Thema: Seelische Gesundheit

Was ist Gesundheit?

Die Weltgesundheitsorganisation (WHO) definiert den Begriff der Gesundheit als einen „Zustand des vollständigen körperlichen, geistigen und sozialen Wohlbefindens“. Dabei wird ein besonderes Gewicht auf die subjektive Einschätzung des erlebten Wohlbefindens gelegt. Und diese ist nicht immer einfach. Auch Kinder und Jugendliche können starke seelische Belastungen erleben. Oft sprechen sie nicht darüber, wie sie sich fühlen oder welche Sorgen sie plagen.
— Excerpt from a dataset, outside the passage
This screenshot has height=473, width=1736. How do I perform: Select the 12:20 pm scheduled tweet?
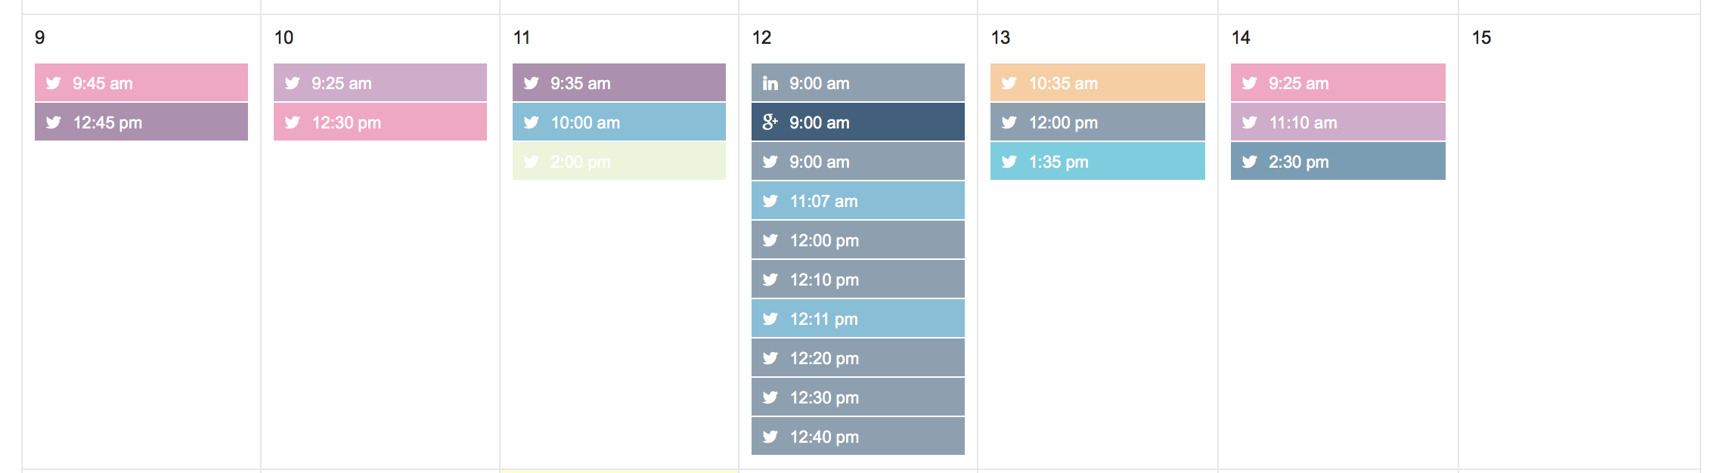[858, 358]
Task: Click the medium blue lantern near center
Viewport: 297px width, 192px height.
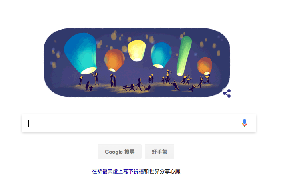Action: tap(161, 55)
Natürlich ist nicht jede Stimmungsschwankung oder jedes unerwartete Verhalten Ausdruck eines psychischen Problems. Wer sich jedoch Sorgen macht, weil er über einen längeren Zeitraum den Eindruck hat, dass ein Kind oder Jugendlicher sich nicht wohlfühlt, sollte reagieren. Eine frühe Behandlung kann verhindern, dass seelische Belastungen zu psychischen Erkrankungen führen.

Seelisch gesund erwachsen werden

Die Forschung über Schutzfaktoren in Bezug auf seelische Erkrankungen (Resilienzforschung) hat gezeigt, dass insbesondere positive Bindungserfahrungen in der frühen Kindheit eine wichtige Rolle spielen.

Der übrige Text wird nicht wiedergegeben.